## Work order
Please copy every line with the string "agent" from the entries below.

Screenshot grounding data
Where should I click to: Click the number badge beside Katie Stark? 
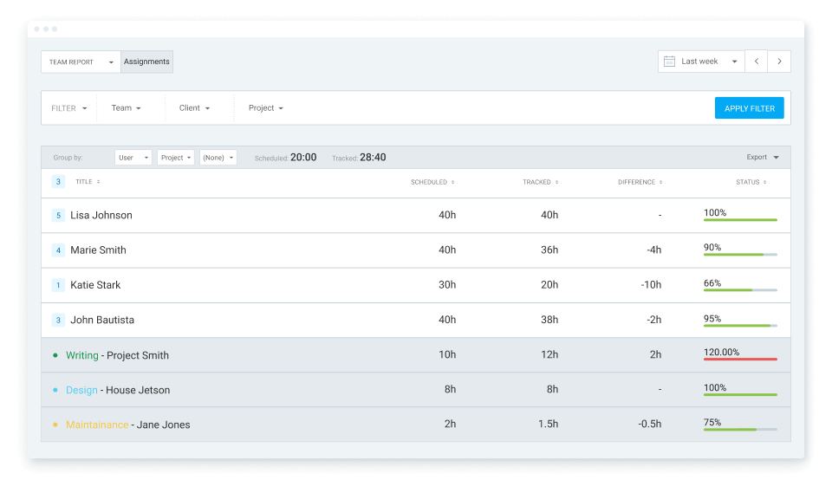point(58,285)
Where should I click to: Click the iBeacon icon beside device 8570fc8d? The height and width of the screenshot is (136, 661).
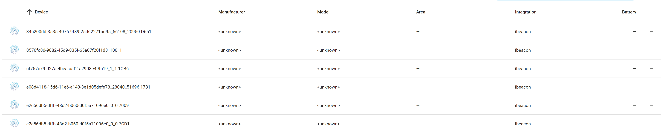[14, 50]
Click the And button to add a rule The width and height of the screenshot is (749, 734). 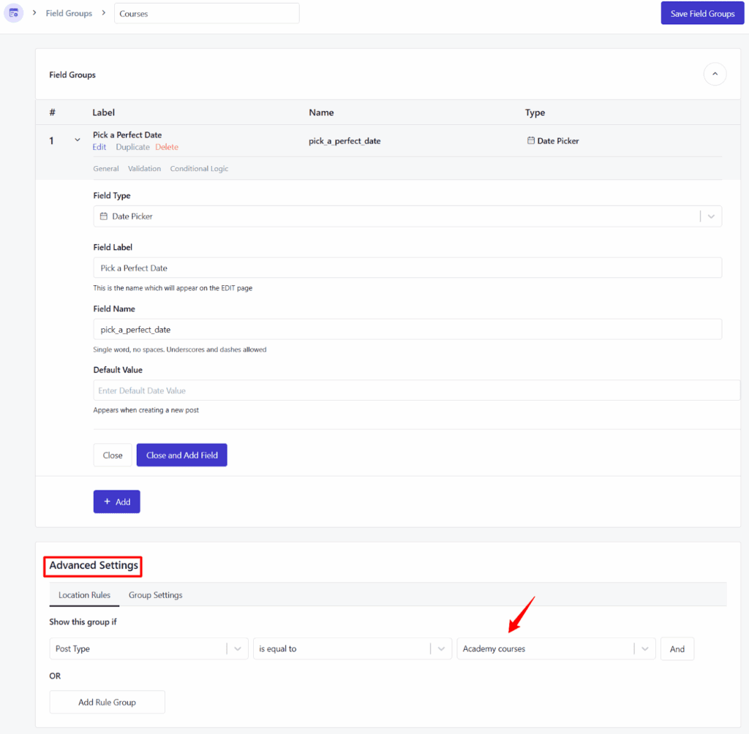[677, 648]
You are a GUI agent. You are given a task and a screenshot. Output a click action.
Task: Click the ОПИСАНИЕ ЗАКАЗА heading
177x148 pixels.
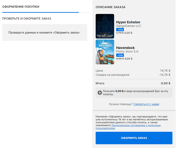pos(110,7)
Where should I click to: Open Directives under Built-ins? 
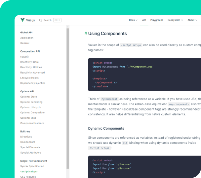tap(26, 137)
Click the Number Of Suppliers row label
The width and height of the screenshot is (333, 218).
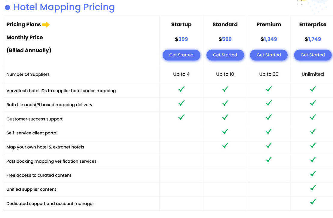[x=28, y=74]
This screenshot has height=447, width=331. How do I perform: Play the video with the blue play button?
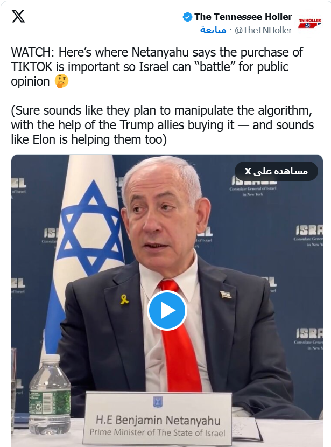pos(167,311)
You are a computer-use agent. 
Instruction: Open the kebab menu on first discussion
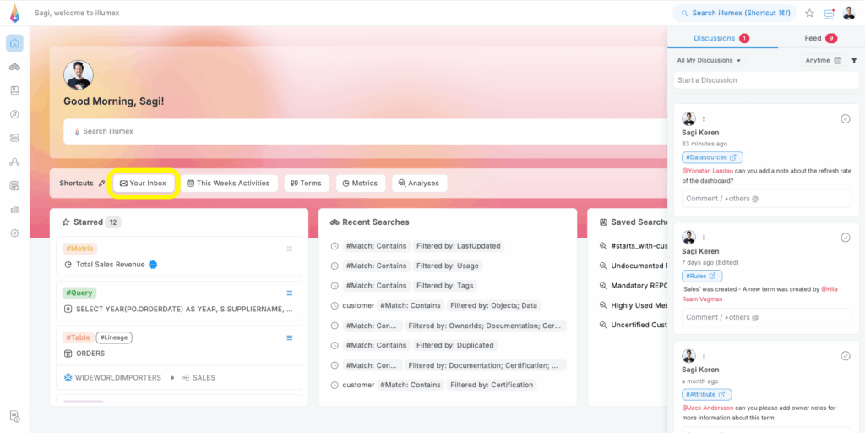704,119
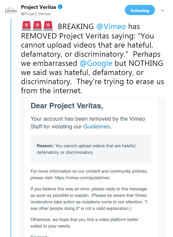Open the email image at 'Dear Project Veritas,'
173x237 pixels.
[x=66, y=106]
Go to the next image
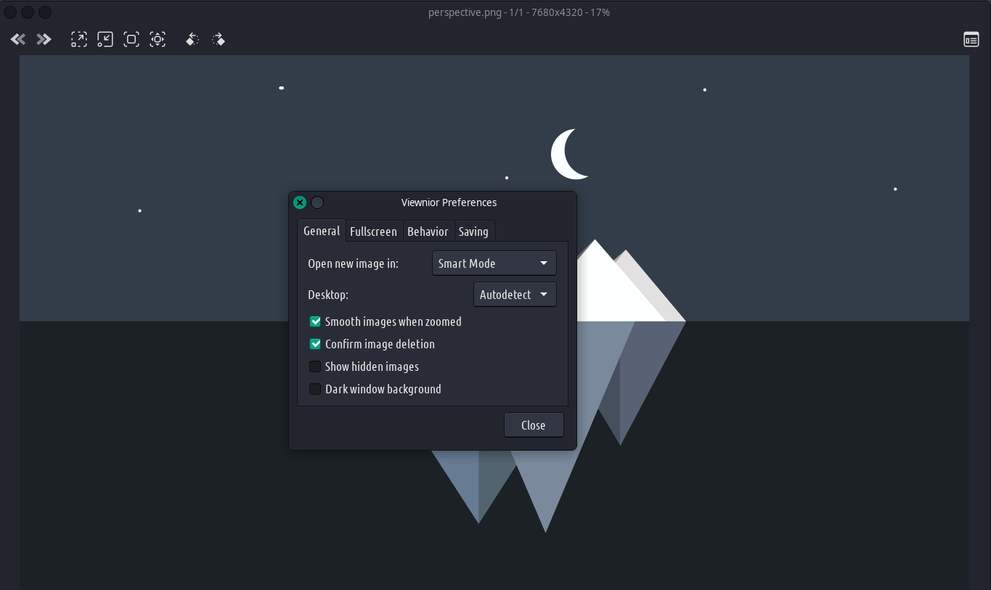The height and width of the screenshot is (590, 991). point(44,39)
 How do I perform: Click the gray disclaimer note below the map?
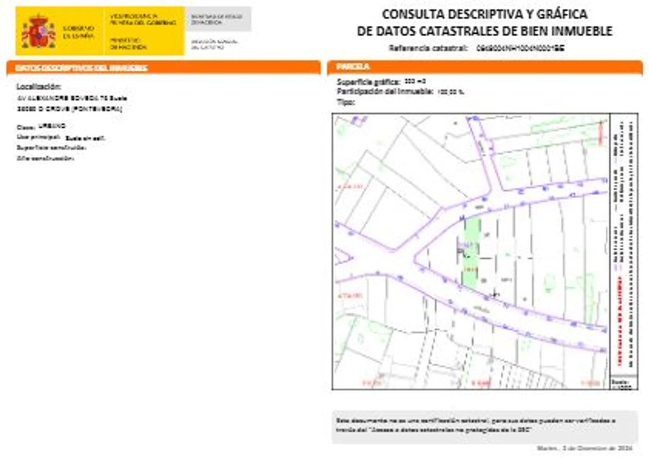484,425
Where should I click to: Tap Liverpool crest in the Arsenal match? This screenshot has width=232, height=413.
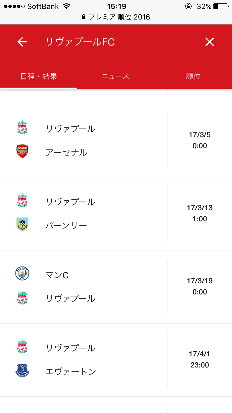click(x=22, y=128)
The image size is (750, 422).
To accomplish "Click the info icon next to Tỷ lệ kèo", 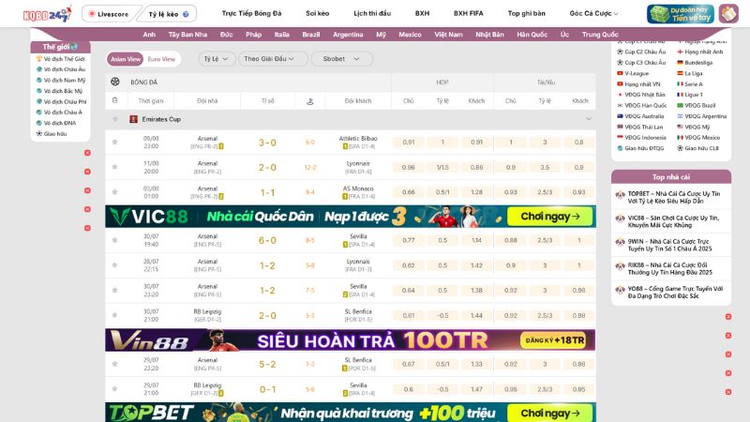I will [x=186, y=14].
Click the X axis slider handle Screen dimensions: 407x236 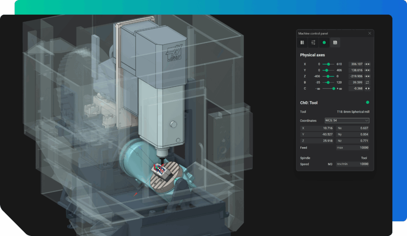coord(328,64)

## Response to this task
You are a GUI agent. You are given a task and a screenshot. Output a click action.
You are a computer-use agent. 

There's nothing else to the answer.